**Task to complete:**
Where the string "beside" appears in a line of the material below, copy that line.

**Given data:**
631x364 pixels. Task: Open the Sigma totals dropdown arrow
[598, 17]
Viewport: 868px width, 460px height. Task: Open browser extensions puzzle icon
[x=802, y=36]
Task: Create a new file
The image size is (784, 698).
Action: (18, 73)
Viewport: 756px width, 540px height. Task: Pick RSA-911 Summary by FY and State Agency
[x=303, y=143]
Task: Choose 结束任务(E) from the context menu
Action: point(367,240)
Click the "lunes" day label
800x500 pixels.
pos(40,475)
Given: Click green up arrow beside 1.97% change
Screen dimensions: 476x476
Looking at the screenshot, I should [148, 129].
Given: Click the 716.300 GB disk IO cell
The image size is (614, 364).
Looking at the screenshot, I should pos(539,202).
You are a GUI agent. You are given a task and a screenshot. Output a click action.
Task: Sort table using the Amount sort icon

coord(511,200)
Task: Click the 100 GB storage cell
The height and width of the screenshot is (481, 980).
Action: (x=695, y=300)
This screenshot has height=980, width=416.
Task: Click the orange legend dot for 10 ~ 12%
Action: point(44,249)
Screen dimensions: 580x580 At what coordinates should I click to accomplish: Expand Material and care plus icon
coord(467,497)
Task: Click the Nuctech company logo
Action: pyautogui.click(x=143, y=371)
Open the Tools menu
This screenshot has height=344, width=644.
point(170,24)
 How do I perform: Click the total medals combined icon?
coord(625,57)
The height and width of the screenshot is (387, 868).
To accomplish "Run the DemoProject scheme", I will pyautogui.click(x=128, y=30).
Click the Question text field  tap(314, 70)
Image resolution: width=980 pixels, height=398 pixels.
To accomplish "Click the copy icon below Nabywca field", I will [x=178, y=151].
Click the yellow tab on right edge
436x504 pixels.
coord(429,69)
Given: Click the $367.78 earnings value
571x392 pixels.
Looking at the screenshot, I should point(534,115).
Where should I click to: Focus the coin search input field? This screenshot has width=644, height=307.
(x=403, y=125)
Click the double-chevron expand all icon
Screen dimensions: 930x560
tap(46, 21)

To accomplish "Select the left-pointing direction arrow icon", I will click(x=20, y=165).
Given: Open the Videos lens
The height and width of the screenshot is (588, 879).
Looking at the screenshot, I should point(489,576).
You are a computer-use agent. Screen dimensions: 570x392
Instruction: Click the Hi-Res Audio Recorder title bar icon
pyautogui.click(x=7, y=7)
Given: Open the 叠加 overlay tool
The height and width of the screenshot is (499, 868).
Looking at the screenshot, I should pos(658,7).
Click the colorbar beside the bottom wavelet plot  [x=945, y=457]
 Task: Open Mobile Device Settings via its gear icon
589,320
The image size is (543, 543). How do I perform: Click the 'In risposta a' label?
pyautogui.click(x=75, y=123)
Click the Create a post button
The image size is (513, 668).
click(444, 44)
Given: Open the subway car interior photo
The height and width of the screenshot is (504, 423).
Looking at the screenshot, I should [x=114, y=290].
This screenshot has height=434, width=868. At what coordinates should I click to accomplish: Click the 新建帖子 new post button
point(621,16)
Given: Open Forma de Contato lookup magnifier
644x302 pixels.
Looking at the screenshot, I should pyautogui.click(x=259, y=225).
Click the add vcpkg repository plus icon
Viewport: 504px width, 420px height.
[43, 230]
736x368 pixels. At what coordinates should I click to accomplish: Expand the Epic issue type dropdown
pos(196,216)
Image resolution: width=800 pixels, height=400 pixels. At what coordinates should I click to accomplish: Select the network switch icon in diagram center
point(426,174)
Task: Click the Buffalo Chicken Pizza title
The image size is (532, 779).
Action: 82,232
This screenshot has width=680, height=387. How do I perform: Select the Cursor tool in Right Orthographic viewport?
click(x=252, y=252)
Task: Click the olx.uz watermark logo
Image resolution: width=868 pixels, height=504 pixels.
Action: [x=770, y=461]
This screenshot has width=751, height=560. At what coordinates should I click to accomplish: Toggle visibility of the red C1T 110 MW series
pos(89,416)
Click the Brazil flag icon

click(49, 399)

**Result below:**
Given: Click green up arrow beside 1.97% change
Click the colorbar beside the bottom wavelet plot  [x=945, y=457]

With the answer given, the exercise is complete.